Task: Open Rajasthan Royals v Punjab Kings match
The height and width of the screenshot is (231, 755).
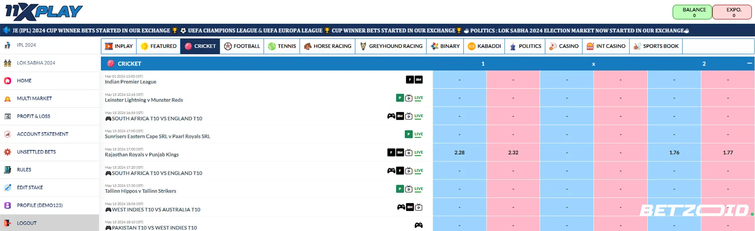Action: coord(142,155)
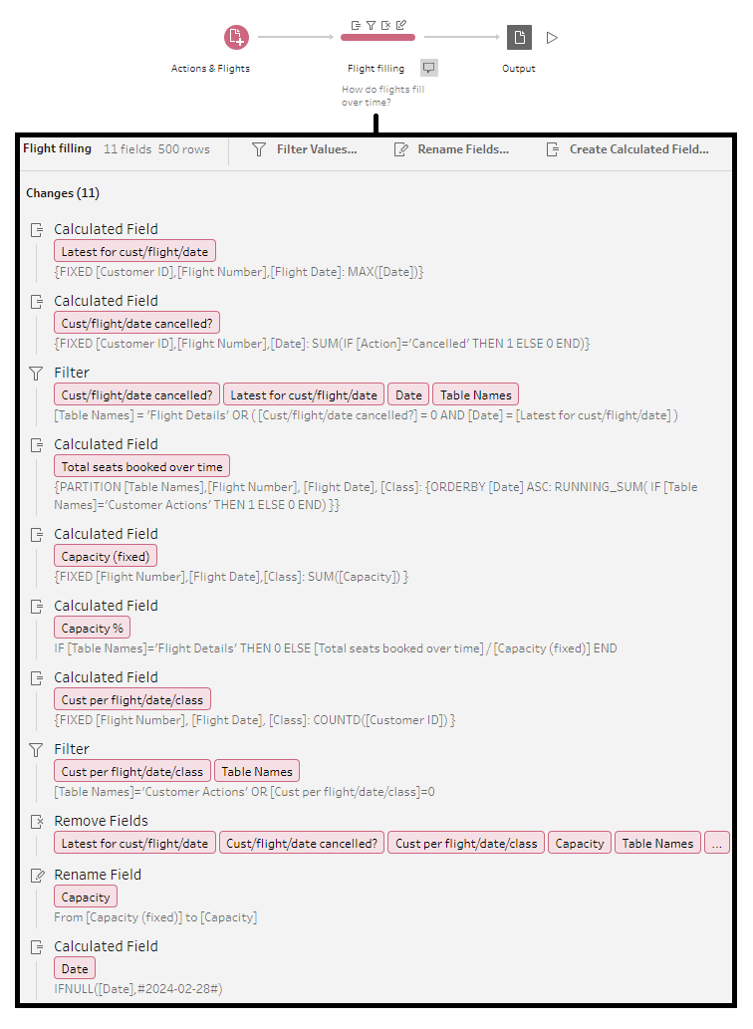Click the Flight filling clean step bar
The image size is (753, 1029).
pyautogui.click(x=377, y=38)
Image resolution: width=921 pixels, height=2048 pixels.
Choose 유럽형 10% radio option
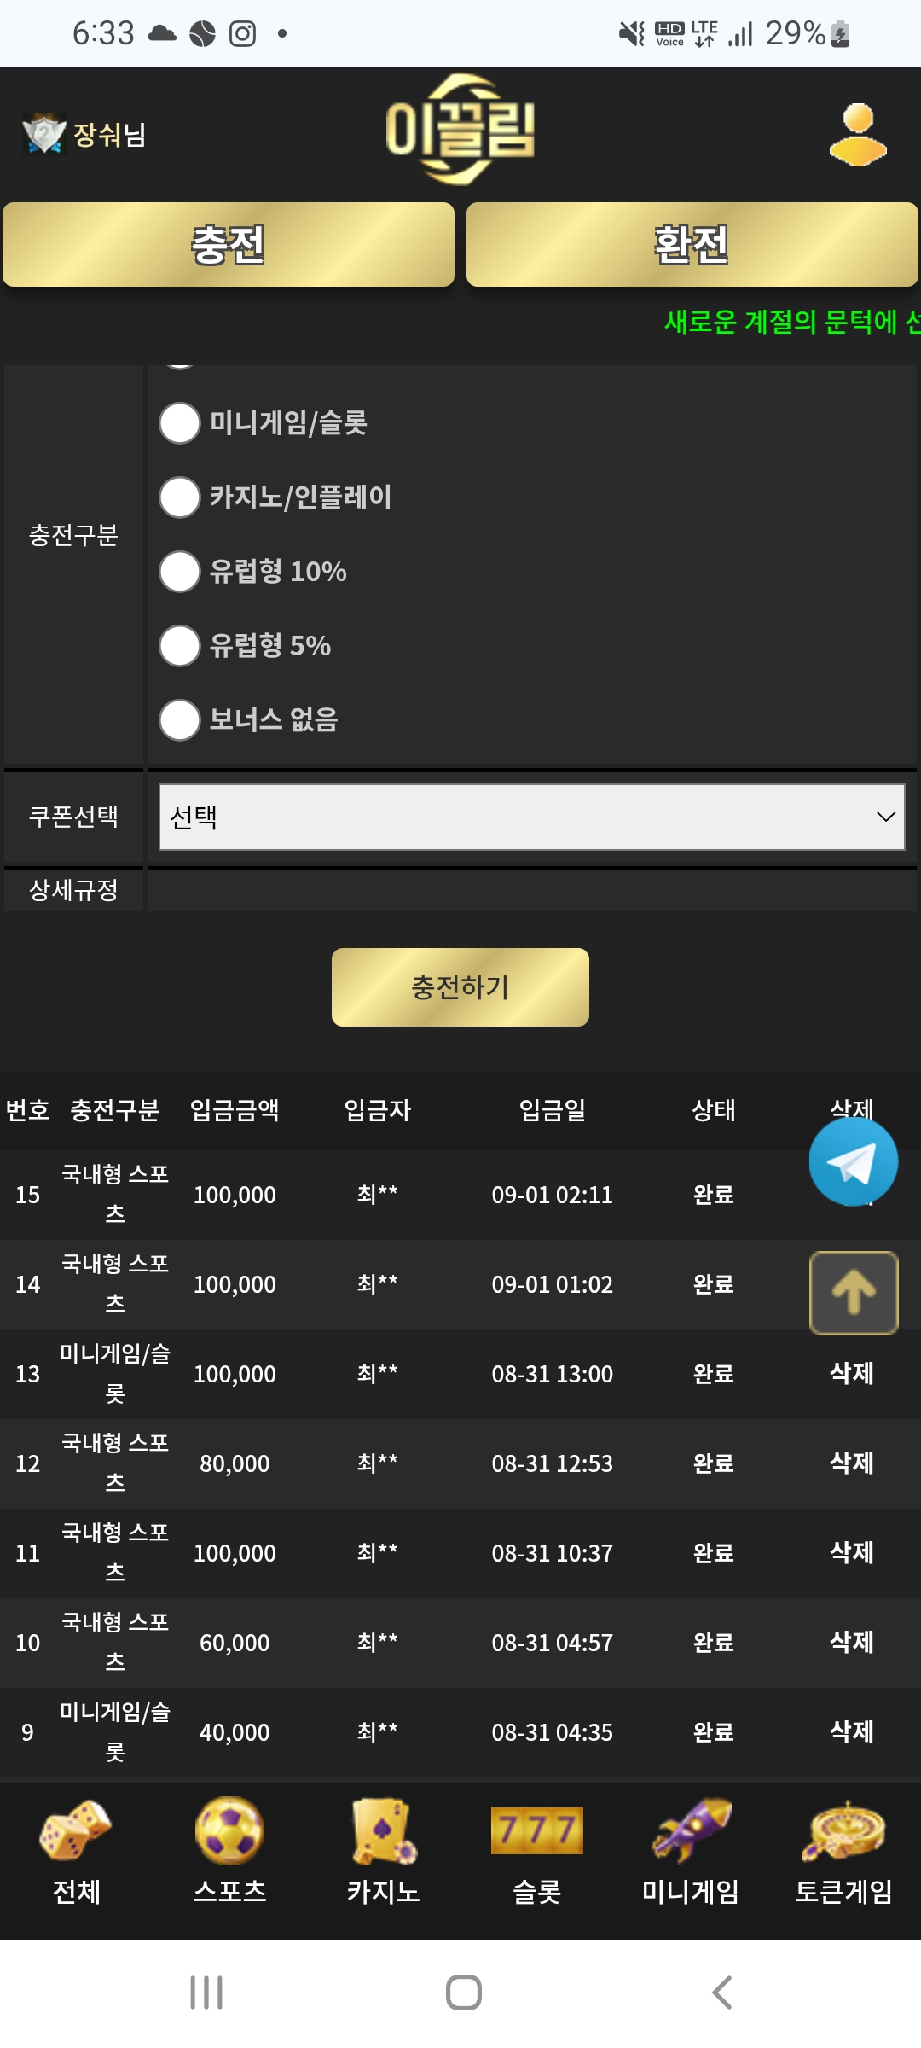tap(180, 572)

----

# Aim of the task
Output every record exactly, minus the pictures.

# Answer to this task
Task: Open Rajasthan Royals v Punjab Kings match
The height and width of the screenshot is (231, 755).
Action: coord(142,155)
Click the Flight filling clean step bar
The image size is (753, 1029).
pyautogui.click(x=377, y=38)
Image resolution: width=921 pixels, height=2048 pixels.
Choose 유럽형 10% radio option
tap(180, 572)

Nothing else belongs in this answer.